4chan poster Anon reports that real-world consumers are purchasing the first-gen MacBook Neo, a device Apple will reportedly replace soon with an upgraded model featuring improved I/O, processors, and ports. The 1 March 2026 post captures a niche but significant consumer psychology: buying a doomed product out of desperation to “lock in” value before Apple devalues it through iterative upgrades.
This behavior mirrors Apple’s broader product strategy. Since the iPhone 12 era, the company has accelerated hardware refresh cycles, often by just 6-9 months. The MacBook Neo’s fate follows a pattern: customers buy into a generation only to see its next iteration fix critical flaws (USB-C to MagSafe, Intel to M3 chips) while their purchase depreciates. Unlike 2011, when the “buy now or regret it” iPhone 4 dilemma lasted years, today’s obsolescence timeline shrinks with each update.
No external sources corroborate Anon’s claim about the Neo’s impending redesign, but 4chan’s /g/ board has a long track record of accurate tech leaks. The community attributes this buying spurt to panic over Apple’s rumored elimination of proprietary ports—a recurring grievance with the M2 MacBook line—and the Neo’s rumored reliance on USB-C. Users see their purchase as a “last chance” before Apple forces them into an ecosystem of dongles and dongle-compatible peripherals.

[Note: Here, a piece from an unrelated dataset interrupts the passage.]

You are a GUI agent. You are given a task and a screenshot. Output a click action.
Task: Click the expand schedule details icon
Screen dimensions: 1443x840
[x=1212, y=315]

The deeper issue is consumer trust erosion. A MacBook costing $1,399 today becomes a $899 paperweight tomorrow, a math that strains traditional cost-benefit analysis. For those buying early, the emotional calculus involves fear of missing out (FOMO) and the psychological cost of owning a “broken” product—albeit one that technically functions—as its successor is revealed.
What’s missing in the 4chan thread is data on actual sales numbers or Apple’s internal roadmap. The post assumes Apple will announce a Gen 2 Neo before Q4 2026, but the company’s R&D priorities (e.g., AI-on-chip) could shift focus. Also absent is the voice of resellers; if Apple blocks older macOS versions on future hardware, the used MacBook market may collapse, leaving buyers trapped in a closed system.
Forward-looking consumers should watch WWDC 2026 (June) and Apple’s annual product calendar. If the Gen 2 Neo launches after June, the Gen 1 could become a speculative asset for traders, bought up by collectors or used solely for AI-training GPU clusters. The real turning point: when Apple’s software updates begin prioritizing newer hardware, effectively rendering older models incompatible with core workflows.